Donnerstag, den 8.8.2018um 18:00 fand unsere Vernissage im Goethe Institut München statt. Nach der Begrüßung durch Frau Dr. Beck, führte, wie bei allen unseren Faust Ausstellungen, Gudrun Bouchard in die Ausstellung ein. Herzlichen Dank Ihnen beiden. Wir freuen uns sehr „Photofaust“ in diesem perfekt passenden Umfeld des Goethe Instituts zeigen zu können. Die Ausstellung ist noch bis 19.10 zu sehen.
Öffnungszeiten
Mo / Di / Do 8:00 – 20:00 Uhr
Mi / Fr 8:00 – 17:30 Uhr
„Photofaust – wir sind ein Teil des Teils“
Ausstellung vom 1.8. bis 19.10.2018
Begrüßung
Dr. Manuela Beck, Institutsleiterin
Einführung
Gudrun Bouchard, Kuratorin
Goethe-Institut München
Rablstraße 24
81669 München
Vortrag im Goethe-Institut München am 8.8.2018, um 18. 00 Uhr anlässlich der Vernissage der Ausstellung „Photofaust“ von Horst Gatscher und Dirk von Burgsdorff
Was für Energien werden freigesetzt, wenn Wortkunst und Bildkunst aufeinandertreffen und eine Symbiose eingehen! In dieser Ausstellung von Horst Gatscher, Fotograf und Dirk von Burgsdorff, Maler wird das Zusammenwirken von drei künstlerischen Genre , nämlich Literatur, Malerei und Fotografie zu einem genuinen ästhetischen Ereignis.

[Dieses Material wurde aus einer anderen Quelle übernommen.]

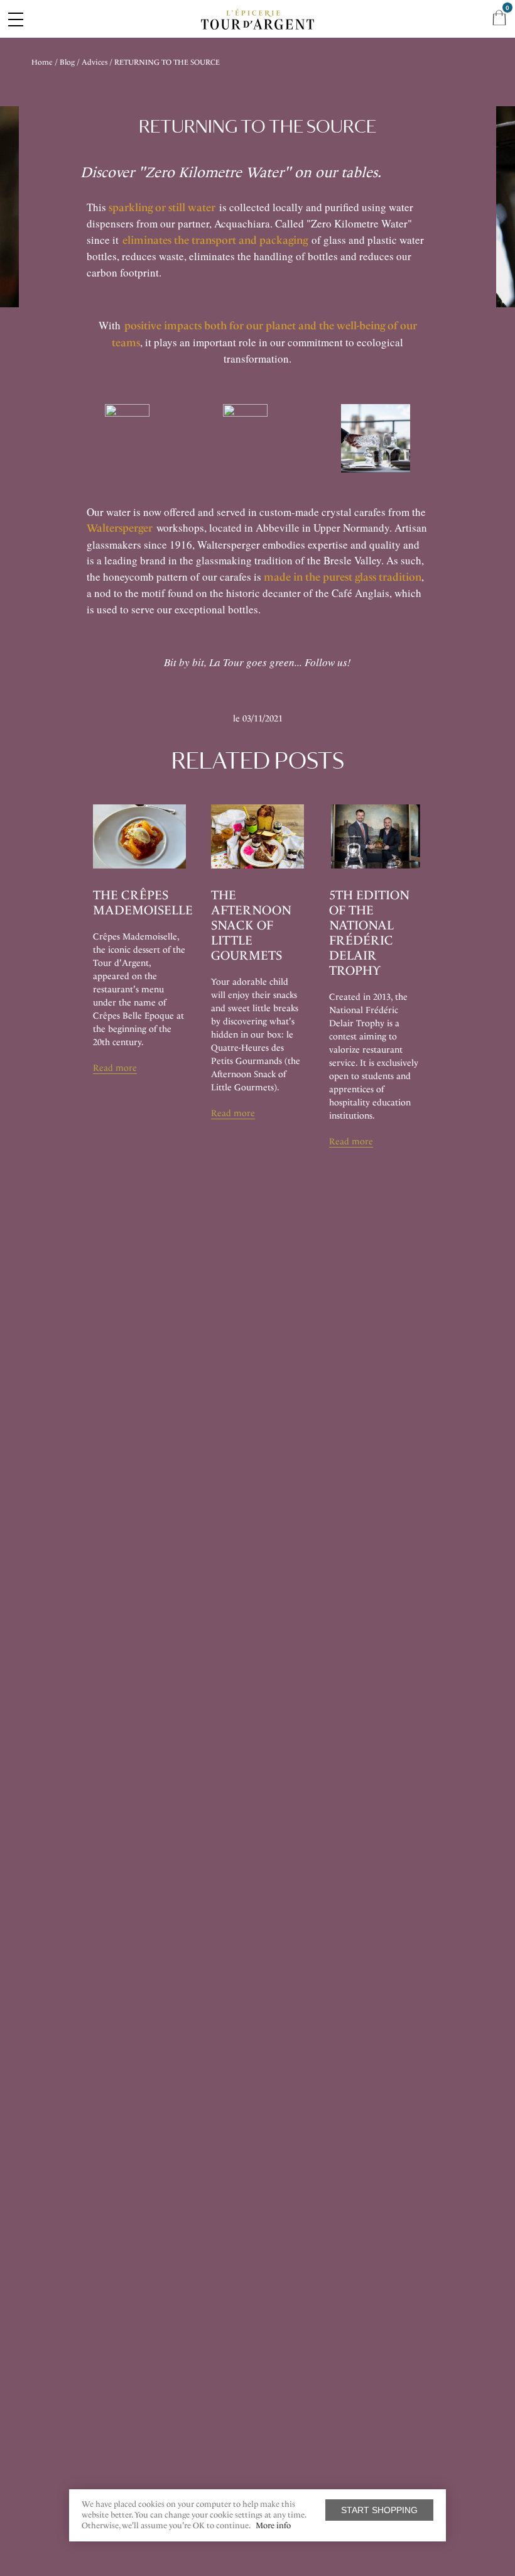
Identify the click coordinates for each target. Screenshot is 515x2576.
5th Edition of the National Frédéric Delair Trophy (369, 932)
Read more (115, 1068)
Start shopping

Der Titel „Photofaust“ erweist sich in seiner Mehrdeutigkeit bereits als ein Hinweis darauf, dass den beiden Künstlern keineswegs an einem Kopieren der längst in allen Facetten bekannten Porträts des literarischen Personals von Faust I und Faust II von J.W. v. Goethe gelegen ist. Vielmehr beabsichtige das Künstler-Duo , in einer Mischung von surreal-phantastischer, wie auch abstrakter und figurativer Bildsprache diesen klassischen Stoff der Hochliteratur bildnerisch weiterzuentwickeln, ihre geistigen Inhalte weiterzuführen und diesen inzwischen unendlich oft bearbeiteten Inhalt der zwei Dramenteile zu einer neuen Wirkkraft zu entfalten.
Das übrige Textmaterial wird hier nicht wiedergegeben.